Ince is a village and civil parish in the unitary authority of Cheshire West and Chester and the ceremonial county of Cheshire, England. It is situated immediately to the east of the Stanlow Oil Refinery. It shares Ince & Elton railway station with the village of Elton, which it runs into.

According to the 2001 census it was recorded as having a population of 209. By the 2011 census this had marginally reduced to 203.

Ince Park is being developed near the village.

==History==
The name Ince, first recorded in the Domesday Book as Inise, is from the Primitive Welsh ïnïs, meaning "island". The name refers to the village's position on a low ridge in the marshlands around the rivers Gowy and Mersey.

Ince was a township split between the ancient parishes of both Ince and Stoak, within the Eddisbury Hundred.
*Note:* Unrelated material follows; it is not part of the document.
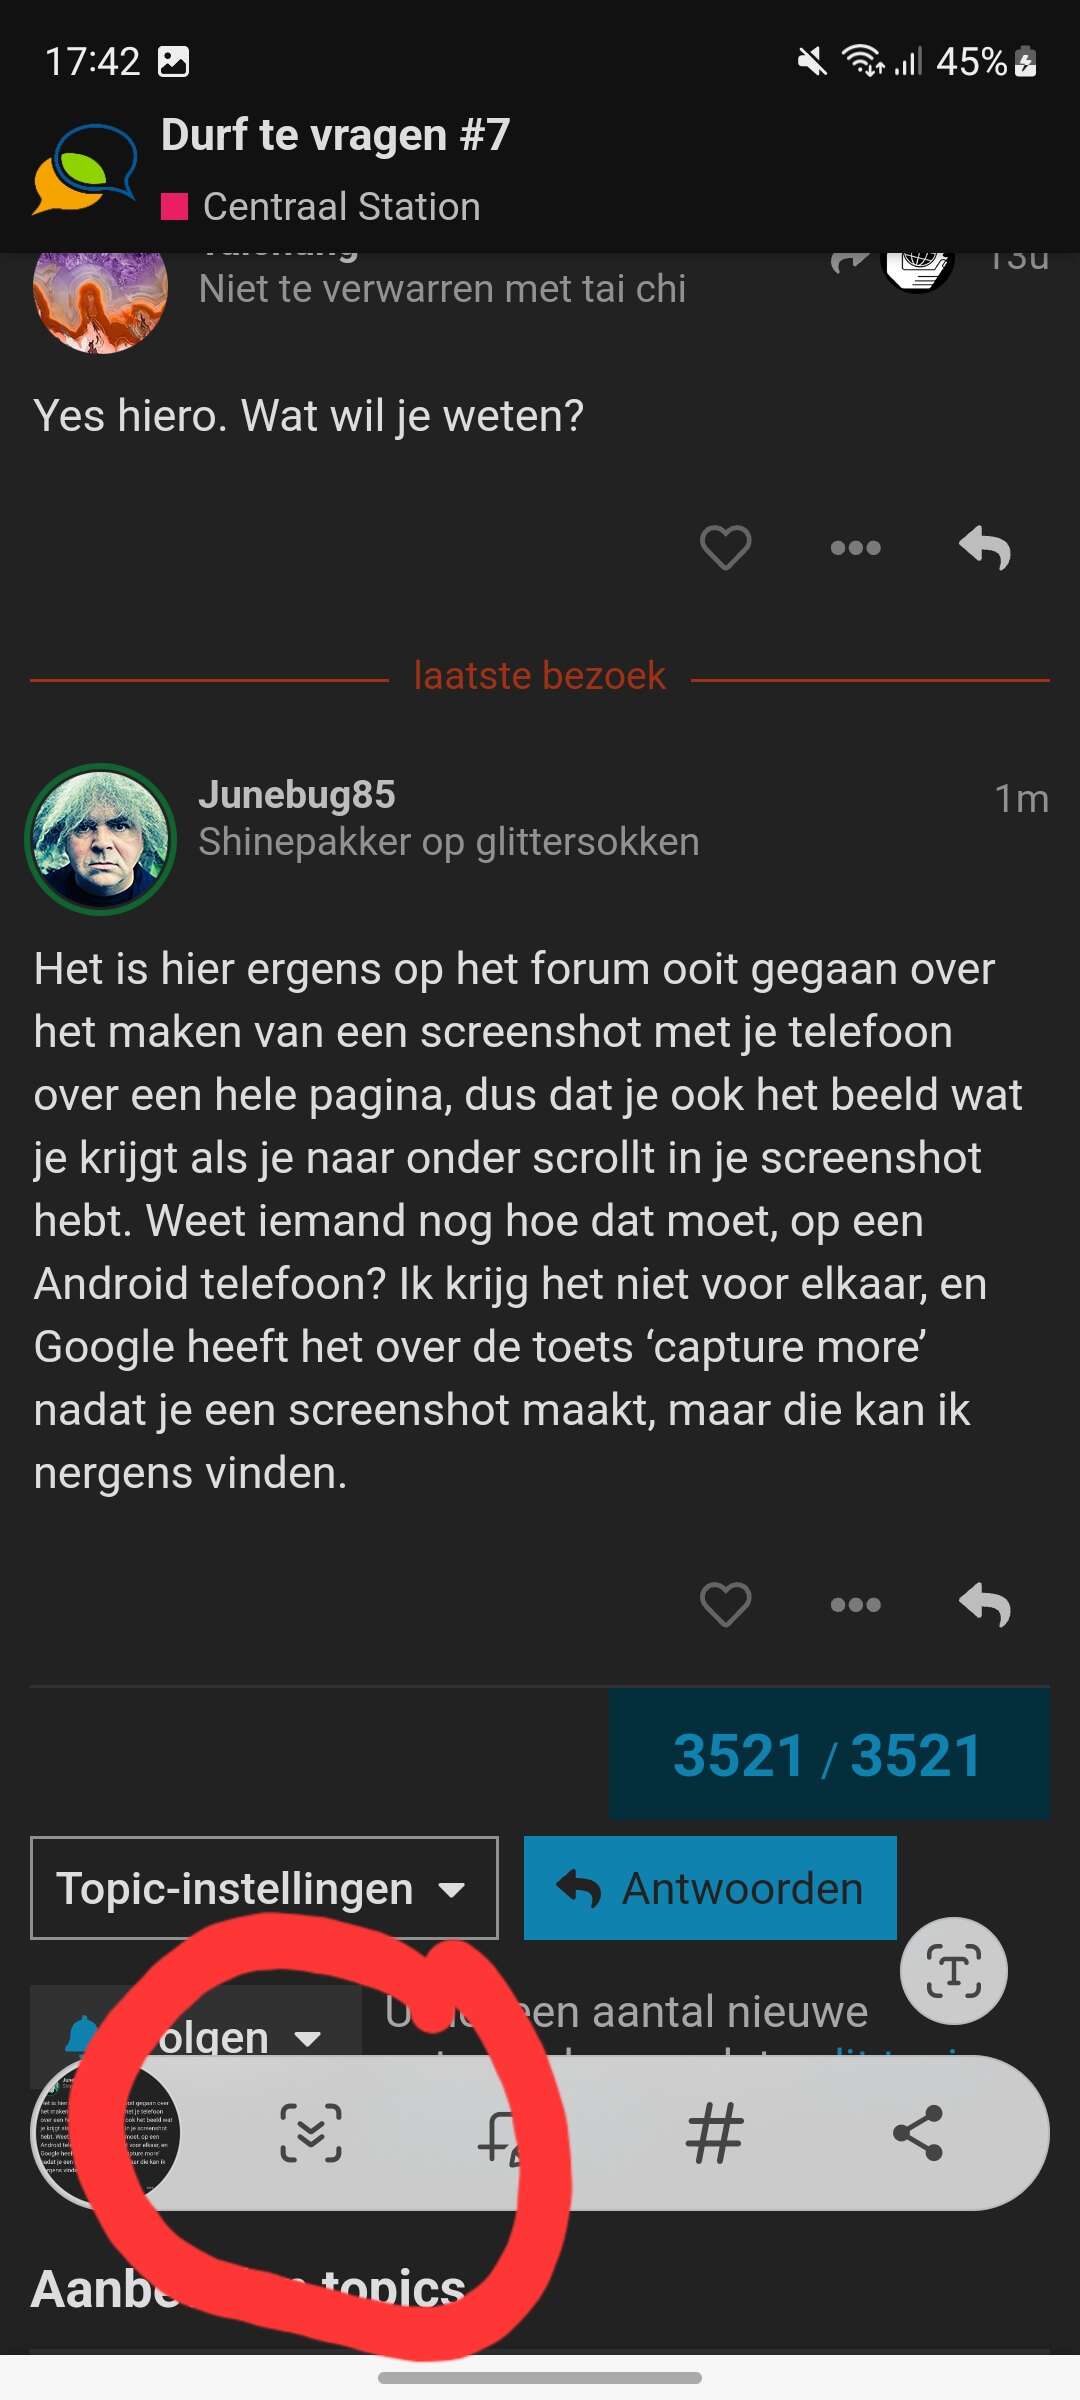Reply to Junebug85's post via arrow
The height and width of the screenshot is (2400, 1080).
pyautogui.click(x=985, y=1605)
It existed as a civil parish between 1866 and 1950, when it was absorbed into Ellesmere Port civil parish. The population stood at 443 in 1801, 422 in 1851 and 290 in 1901.
The present civil parish was separated from Ellesmere Port in 1987, with smaller boundaries.

==Landmarks==
The remains of Ince Manor, one of the earliest recorded properties of St Werburgh's Abbey (now Chester Cathedral), were given Grade I listed status in 1963.

==Governance==
From 1983 to 2024, Ince formed part of the Ellesmere Port and Neston parliamentary constituency. Following the 2023 review of Westminster constituencies, it became part of the Runcorn and Helsby constituency.

The unitary authority of Cheshire West and Chester replaced Chester City Council and Cheshire County Council on 1 April 2009. Ince is within the electoral ward of Gowy Rural.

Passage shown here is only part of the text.